The operating temperature of warm VAPEX is commonly between 40 and 60 °C. In this paper, the solvent vapor is heated to a higher temperature, and the technology is called hot solvent-assisted gravity drainage (HS-AGD), the mechanisms of which are the same as warm VAPEX. The schematic diagram is shown in Figure 1. Up to now, microscopic and macroscopic displacement experiments of HS-AGD have not been investigated systematically. There have been no detailed report on the seepage characteristic of hot solvent in the reservoir and the production performance of oil sands recovered by hot solvent injection. Moreover, there have been no comprehensive comparison between the production performances of HS-AGD and SAGD.
Figure 1.
Schematic diagram of HS-AGD.
In this paper, MacKay River oil sand bitumen is taken as an oil sample, with n-hexane as the solvent. The visualized microscopic seepage experiments and two-dimensional (2-D) macroscopic simulation experiments of HS-AGD are carried out, and the results are compared with that of SAGD in detail for the first time. The seepage characteristics of the hot solvent and steam in oil sand reservoirs, the expanding process of the solvent and steam chamber, and the production performance of HS-AGD and SAGD are investigated. What is more, the four component analyses are applied to the produced oil. Through the abovementioned research, the mechanisms of hot solvent and steam-assisted gravity drainage can be more clearly demonstrated.
2. Experiments
2.1. Experimental Materials
All experiments are conducted using MacKay River oil sand bitumen, the density and viscosity of which are 1.032 kg/m3 and 24,578 mPa·s (0.101 MPa, 50 °C). The viscosity–temperature curve of bitumen is shown in Figure 2. The result of SARA (saturates, aromatics, resins, and asphaltene) analysis of MacKay River bitumen is given in Table 1. Analytically pure n-hexane and deionized water are used in the experiments.
Figure 2.

Viscosity–temperature curve of MacKay oil sand bitumen.

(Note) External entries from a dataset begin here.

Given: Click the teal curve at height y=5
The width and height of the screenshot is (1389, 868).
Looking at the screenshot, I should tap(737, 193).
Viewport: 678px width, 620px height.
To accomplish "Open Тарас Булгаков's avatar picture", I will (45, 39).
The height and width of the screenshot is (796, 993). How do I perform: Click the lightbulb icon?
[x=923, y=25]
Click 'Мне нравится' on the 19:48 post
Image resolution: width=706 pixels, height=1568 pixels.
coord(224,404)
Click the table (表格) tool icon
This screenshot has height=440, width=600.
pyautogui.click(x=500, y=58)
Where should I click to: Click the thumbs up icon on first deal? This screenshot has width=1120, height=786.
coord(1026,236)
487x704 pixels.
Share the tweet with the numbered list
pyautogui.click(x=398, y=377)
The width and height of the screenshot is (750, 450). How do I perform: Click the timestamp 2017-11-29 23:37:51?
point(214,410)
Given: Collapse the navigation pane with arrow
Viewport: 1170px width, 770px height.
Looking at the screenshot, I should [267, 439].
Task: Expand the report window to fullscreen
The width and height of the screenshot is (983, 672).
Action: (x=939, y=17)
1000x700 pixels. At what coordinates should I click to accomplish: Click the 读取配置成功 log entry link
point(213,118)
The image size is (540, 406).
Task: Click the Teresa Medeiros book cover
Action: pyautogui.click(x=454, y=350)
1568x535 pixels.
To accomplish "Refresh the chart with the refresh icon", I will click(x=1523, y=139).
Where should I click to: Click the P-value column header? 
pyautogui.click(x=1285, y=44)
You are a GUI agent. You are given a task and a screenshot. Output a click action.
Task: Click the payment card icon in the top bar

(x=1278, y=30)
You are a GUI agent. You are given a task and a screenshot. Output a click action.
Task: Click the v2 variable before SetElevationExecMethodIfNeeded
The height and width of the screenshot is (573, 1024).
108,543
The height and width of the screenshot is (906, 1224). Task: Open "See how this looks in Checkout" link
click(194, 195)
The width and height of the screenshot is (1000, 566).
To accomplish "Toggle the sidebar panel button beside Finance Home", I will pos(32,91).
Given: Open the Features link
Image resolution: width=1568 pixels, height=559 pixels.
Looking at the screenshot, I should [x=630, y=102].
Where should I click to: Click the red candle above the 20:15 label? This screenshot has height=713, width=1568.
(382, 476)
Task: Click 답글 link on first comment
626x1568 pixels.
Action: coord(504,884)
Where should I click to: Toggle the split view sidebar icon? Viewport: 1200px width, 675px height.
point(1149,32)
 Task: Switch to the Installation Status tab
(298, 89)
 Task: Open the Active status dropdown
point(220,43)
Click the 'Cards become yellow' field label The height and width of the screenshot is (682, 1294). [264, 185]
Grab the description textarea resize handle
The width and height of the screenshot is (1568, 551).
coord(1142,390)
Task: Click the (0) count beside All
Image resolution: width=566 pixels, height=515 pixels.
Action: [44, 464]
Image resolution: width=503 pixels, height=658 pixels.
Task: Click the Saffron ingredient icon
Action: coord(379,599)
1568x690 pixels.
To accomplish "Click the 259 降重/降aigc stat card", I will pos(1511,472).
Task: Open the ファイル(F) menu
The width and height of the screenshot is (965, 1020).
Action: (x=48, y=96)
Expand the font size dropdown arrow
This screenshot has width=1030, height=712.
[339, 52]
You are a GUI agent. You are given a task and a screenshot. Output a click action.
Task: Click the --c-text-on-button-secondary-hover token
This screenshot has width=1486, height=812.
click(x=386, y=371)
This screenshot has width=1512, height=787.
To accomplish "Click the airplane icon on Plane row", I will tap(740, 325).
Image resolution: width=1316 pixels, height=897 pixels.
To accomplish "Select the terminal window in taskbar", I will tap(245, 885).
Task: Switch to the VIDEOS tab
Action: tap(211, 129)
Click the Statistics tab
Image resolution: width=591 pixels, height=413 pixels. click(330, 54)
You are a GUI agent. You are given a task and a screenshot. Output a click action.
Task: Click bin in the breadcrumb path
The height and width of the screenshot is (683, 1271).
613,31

Table 1. Component Analysis of MacKay River Oil Sand Bitumen Using the SARA Method.
| component | weight % |
|---|---|
| saturates | 18.05 |
| aromatics | 39.36 |
| resins | 32.52 |
| asphaltene | 10.07 |
2.2. Experimental Setup
The experimental setup for microscopic seepage experiments is shown in Figure 3. The apparatus is composed of the injection system, micromodel holder, digital microscope camera system, collection system, and heating and insulation system. Etched glass micromodels are used in the experiments, whose permeability is 2700 × 10–3 μm,2 etching range is 40 by 40 mm, edge size is 100 by 85 mm, diameter of the visible range is 68 mm, and distance between the injection end and production end is 91 mm. The rotary evaporator of the collection system is utilized to heat the oil collection cylinder by water bath. The evaporated solvent is collected by the method of draining water, so as to acquire the oil production and then calculate the recovery factor.
Figure 3.
Schematic diagram of microscopic seepage experiments.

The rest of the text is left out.